··· Document passage

Cause of crash in Eldersburg still a mystery


The deadly flight lasted only 18 minutes, but air safety investigators said yesterday that it's still a mystery why the small red-and-white plane crashed in an Eldersburg family's front yard early Friday. killing the pilot and two passengers.

The pilot, Jeffrey Burbridge, 44, of College Park, and a front-seat passenger, 19-year-old Nancy Thomas, of Laurel, died immediately in the crash, which occurred about 5:30 p.m. Friday. A third passenger, Robert Woods, 43, of Baltimore died later that night from his injuries.

Another passenger, Angela Pownell, 28, of Hampstead continued to be listed in critical but unstable condition at Johns Hopkins Hospital last night, the same as when she was admitted. Her injuries were not disclosed.

"We do know he took off from Haysfield airport [in Clarksville, Howard County], and the total time of the flight was 18 minutes," said Margaret Napolitan, a National Transportation Safety Board investigator examining the wreckage yesterday.

The plane touched down briefly at the small Wolf airport nearby, lifted off and then crashed into the front lawn of Terri and Bill Lins' house. At home at the time of crash was their daughter, Tiffany Hook.

It was the second small plane crash in Carroll County in two days. An NTSB spokesman, Alan Pollack, said he had no new information on Thursday's accident, in which two people were seriously injured. The crash occurred a half-mile south of Route 140 and about a block from the old Reservoir Airport.

Friday's crash occurred a short distance from a small airstrip owned by 71-year-old Hoby Wolf, who saw Mr. Burbridge's plane as it first experienced trouble in the air.

Neighbors said they saw smoke coming from the rear of the plane, but Mr. Wolf said yesterday that there appeared to be a different problem.

"When I saw the sun flash on the wings, I knew the wings had whipped up from a horizontal to a vertical position. I knew what was happening," said Mr. Wolf, a pilot who has owned the rural airstrip for 40 years. "It fell right out of the sky, left wing first."

The flash was a classic sign, he said, of "wing stall," which occurs when the "lift" that keeps planes airborne abruptly


"A stall at 3,500 feet is like a roller-coaster ride," Mr. Wolf said. "Your stomach goes up a little. A stall at 6 inches above the ground is how you land a plane," Mr. Wolf said. "A stall at less than 500 feet is 'Good morning, God.' You must have altitude to recover from a stall, or be close enough to the ground so that it doesn't matter. Only the pilot knows what really happened, though."

······
··· Extracted material

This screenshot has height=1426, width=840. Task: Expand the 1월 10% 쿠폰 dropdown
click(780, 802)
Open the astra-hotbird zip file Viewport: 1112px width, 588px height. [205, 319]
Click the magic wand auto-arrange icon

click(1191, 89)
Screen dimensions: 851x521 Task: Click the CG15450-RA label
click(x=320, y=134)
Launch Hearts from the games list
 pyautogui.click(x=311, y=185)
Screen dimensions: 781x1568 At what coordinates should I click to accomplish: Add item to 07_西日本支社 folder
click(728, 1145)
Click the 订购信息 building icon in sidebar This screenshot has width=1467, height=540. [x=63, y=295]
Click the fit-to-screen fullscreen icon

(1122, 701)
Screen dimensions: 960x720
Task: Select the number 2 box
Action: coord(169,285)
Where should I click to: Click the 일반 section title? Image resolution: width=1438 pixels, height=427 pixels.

······

• Work instruction 1:
According to the article on the Eldersburg plane crash, how long has Hoby Wolf owned his rural airstrip?
• Work instruction 2:
Continue the article on the Eldersburg plane crash from the point after its final paragraph.
The records are separate material, unrelated to the article on the Eldersburg plane crash.

• Answer space 1:
40 years.

• Answer space 2:
But Mr. Wolf does know the conditions at his airstrip, which has a hTC runway that crosses a flat surface, dips, then inclines upward to to the top of a hill.

"When you're at the bottom of the hill, your sight is foreshortened, just like when you look through a camera lens," he said. "The trees appear to be on top of the hill. There's about 500 feet of runway at the top, but at a certain point it just looks like trees. So maybe he thinks it looks like he can't land, and he pours on the coal and takes off again."

Mr. Wolf said he believes it's possible that Mr. Burbridge then continued to climb, instead of lowering the plane's nose and flying level after he cleared high-power lines near the strip. That action could have caused wing stall, he said.

Former students answering the telephone at the Burbridge residence last night said Mr. Burbridge taught aviation ground school at Catonsville Community College. The 14-week course prepares students for Federal Aviation Administration tests.

Joe Albaugh, who took Mr. Burbridge's class in 1992, identified Mr. Woods and Ms. Thomas as students in this year's spring aviation course.

Tammy McCann, another former student and close friend of Mr. Burbridge, said he frequently took students on pleasure flights to restaurants on the Eastern Shore and in Westminster.

She said Mr. Burbridge began flying in December 1973 after attending flight school at an Air Force base in Laughlin, Texas. He recently retired from the Maryland Air National Guard at Martin State Airport, where he flew C-130 transport planes. Before that, he flew B-52s and other aircraft in the Air Force and fought in Vietnam and the Persian Gulf.